[GIVEN PROBLEM 1]:
List every question that emretezel asks in the forum thread about switching from arctic to parquet.
[GIVEN PROBLEM 2]:
In the forum thread about switching from arctic to parquet, why did PurpleHazeIan fetch only up to the commit with SHA=05184ea?
[GIVEN PROBLEM 3]:
Extend the forum thread about switching from arctic to parquet, picking up after its final sentence.

##### SOURCE EXTRACT #####

PurpleHazeIan commented 7 months ago

Hit the same problem during my own migration. Line 454 needs to read 'if len(parquet_data) > len (strategy_capital_data):'

emretezel commented 7 months ago

Would it be possible for a patch to be committed to the master branch?

Thank you, Emre

emretezel commented 2 months ago

Can I please ask whether anyone has recently successfully managed to switch from arctic to parquet? Has the above error been fixed?

Is there actually a need to switch to parquet? Could the latest code still be used with arctic?

Thank you.

PurpleHazeIan commented 2 months ago

Hi,

I did make this transition successfully earlier this year. So it can be done. I didn't make detailed notes as it was a one-off process, but this is what I recall …

I used it as an opportunity to clean up the python environment and get rid of the down-level numpy/pandas/etc. which were required by arctic. I ran into two problems.

a/ There is a problem with one of the most recent commits, on Windows, because files are introduced with an asterisk in their names, not permitted on Windows. I worked round this by only fetching up to the commit with SHA=05184ea. (I am now effectively blocked there, but as there has been little activity for several months now this is not yet an actual problem. It is discussed on #1395. Other Operating Systems are available.)

##### EXTRACTED ENTRIES #####

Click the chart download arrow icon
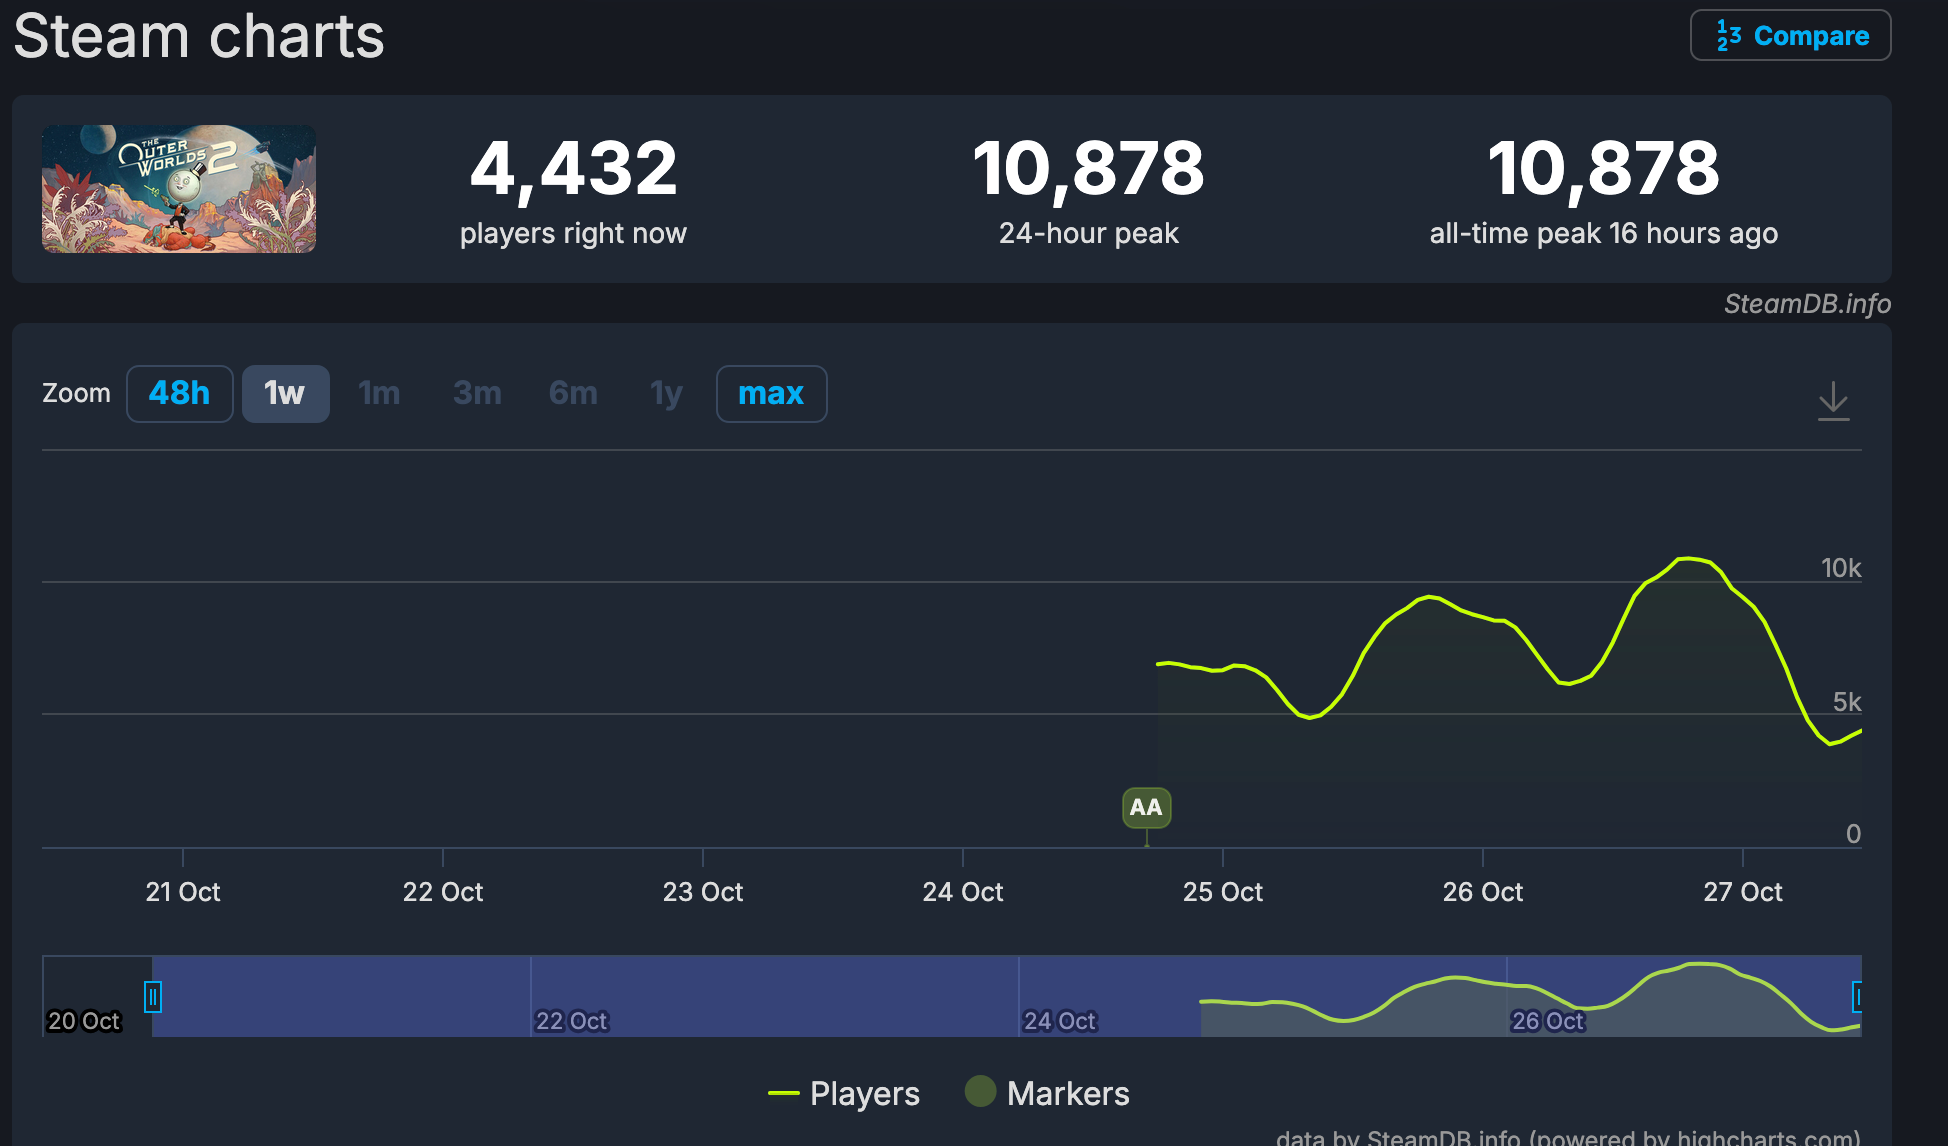 [1833, 400]
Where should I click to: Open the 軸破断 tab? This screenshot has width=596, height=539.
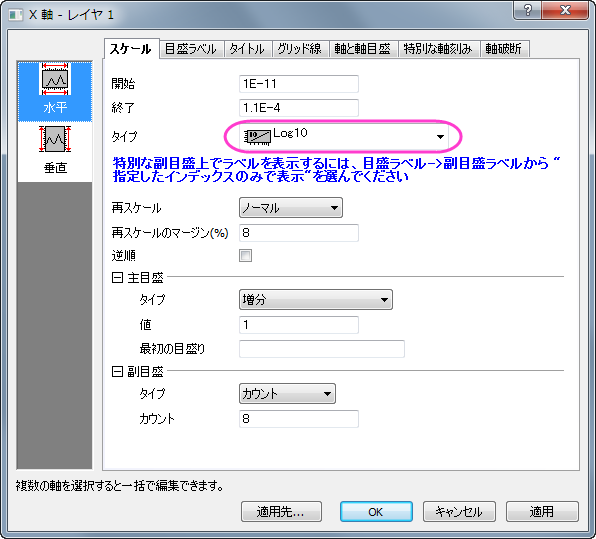(504, 49)
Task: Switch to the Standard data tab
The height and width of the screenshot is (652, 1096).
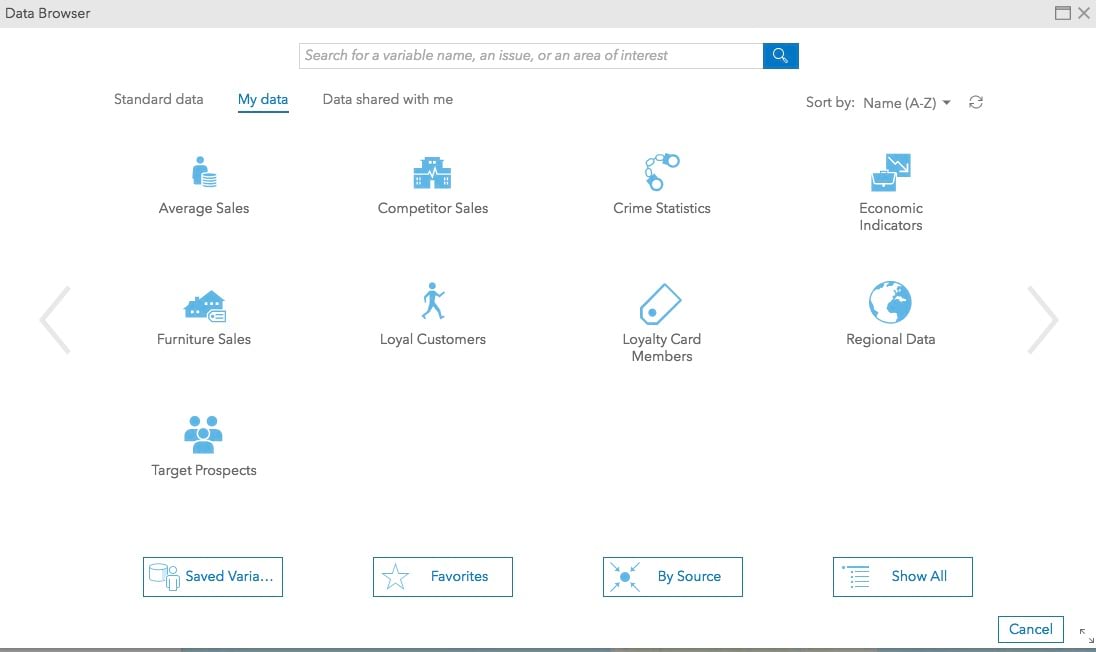Action: pos(158,99)
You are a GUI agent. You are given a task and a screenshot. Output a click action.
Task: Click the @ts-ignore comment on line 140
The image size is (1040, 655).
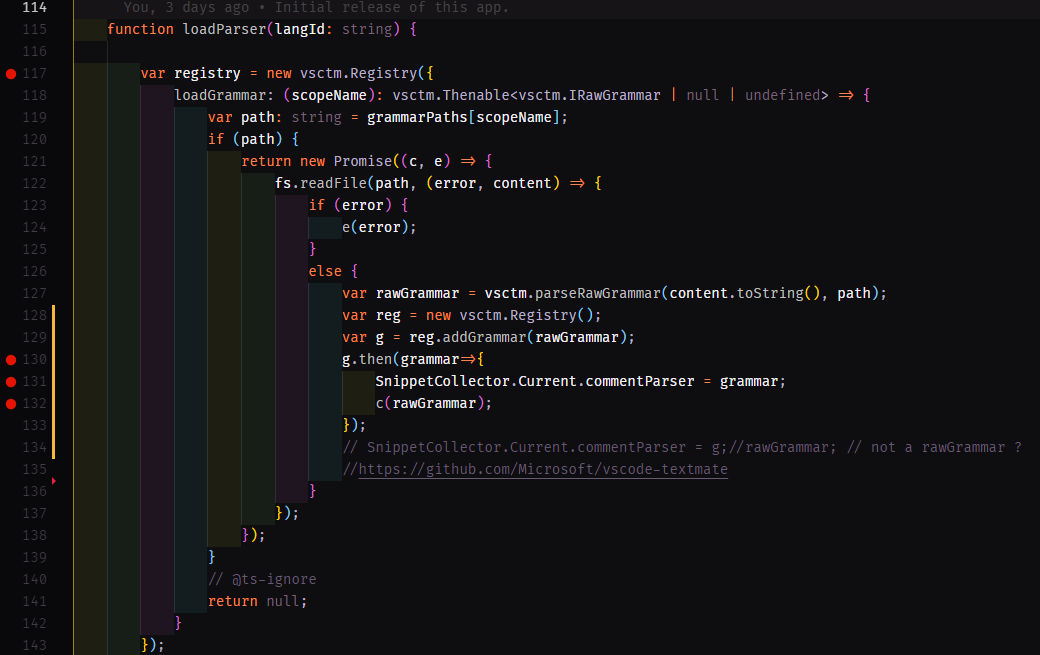pos(262,578)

#####

[FINAL ANSWER 1]:
- Would it be possible for a patch to be committed to the master branch?
- Can I please ask whether anyone has recently successfully managed to switch from arctic to parquet?
- Has the above error been fixed?
- Is there actually a need to switch to parquet?
- Could the latest code still be used with arctic?

[FINAL ANSWER 2]:
One of the most recent commits introduces files with an asterisk in their names, and Windows does not permit that character in file names. Stopping at commit 05184ea avoided those files.

[FINAL ANSWER 3]:
b/ With the up-to-date code in a clean environment without arctic, I couldn't run the arctic-parquet migration code, because I didn't have arctic any more (it seems obvious when written down). Installing arctic into the clean environment made no sense, so I went back to my previous set-up, installed pyarrow, and ran the code there to create the parquet files.

In creating the parquet files, a couple of code errors occurred, as you have found. I fixed these manually, taking the view that, as a one-off process, it didn't matter. I didn't submit them to git, because I am not a git-competent person.

Since then the code has just worked fine for me. I have a few local mods, and use Spread Bets so different sysbrokers code (but have never actually turned on automatic trading, just placing trades manually).

I think the code for arctic remains and should in principle work, with configuration changes to select the arctic classes. See Rob's instructions in #1290 "IF YOU DO NOT WANT TO USE PARQUET BUT WANT TO GET THE LATEST COMMIT".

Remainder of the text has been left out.